# Work to complete:
Repeat all entries word for word; skip images.

# Provided data:
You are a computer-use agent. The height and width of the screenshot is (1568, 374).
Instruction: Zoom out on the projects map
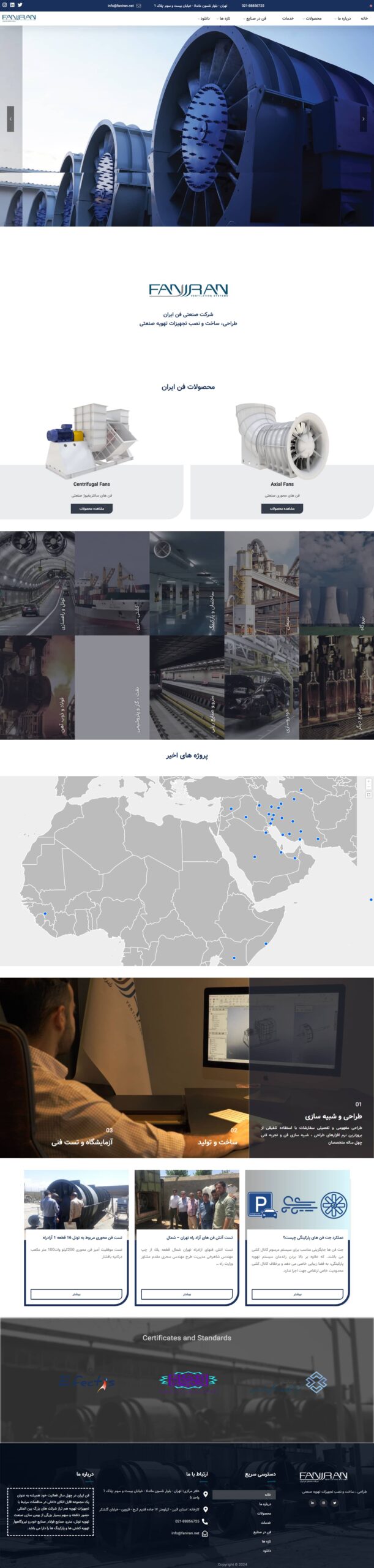point(368,786)
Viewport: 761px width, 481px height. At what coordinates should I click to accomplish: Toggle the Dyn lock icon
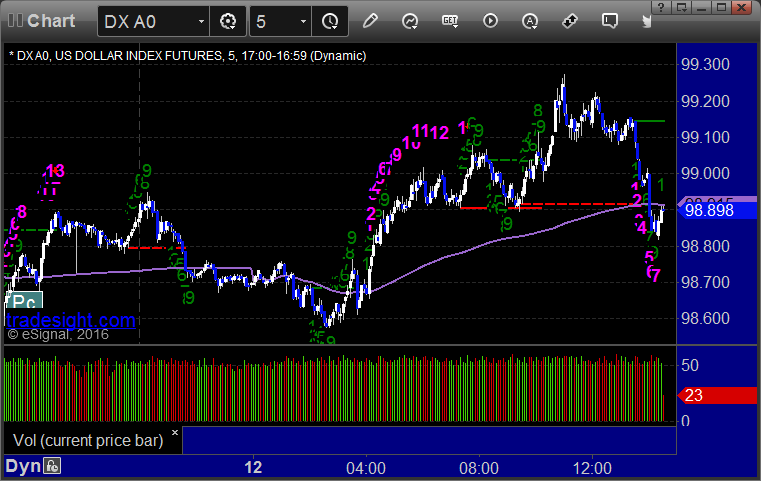coord(52,466)
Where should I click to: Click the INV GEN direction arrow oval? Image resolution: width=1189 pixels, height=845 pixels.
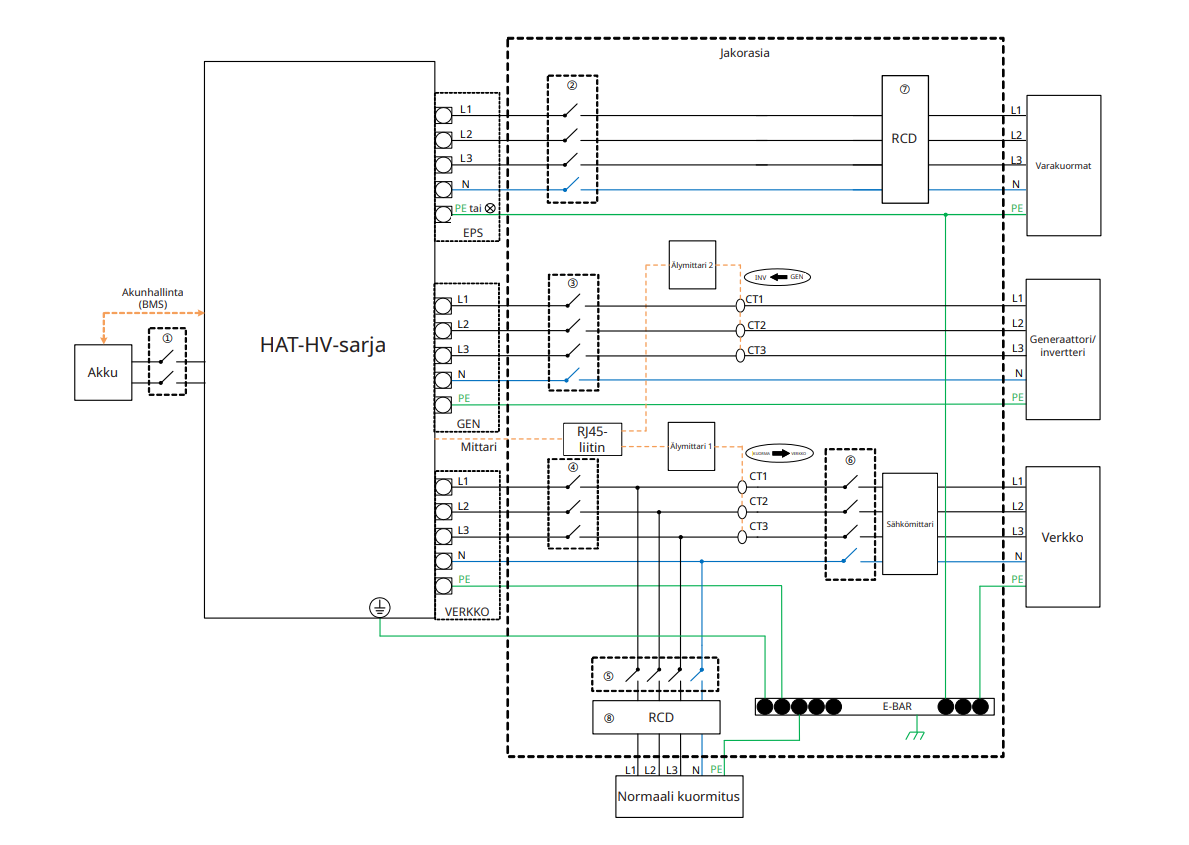[x=778, y=277]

# Exercise result:
You are a computer-use agent. The height and width of the screenshot is (1568, 374).
Instruction: Zoom out on the projects map
point(368,786)
Viewport: 761px width, 481px height. At what coordinates should I click to accomplish: Toggle the Dyn lock icon
coord(52,466)
Where should I click to: Click the INV GEN direction arrow oval? Image resolution: width=1189 pixels, height=845 pixels.
[x=778, y=277]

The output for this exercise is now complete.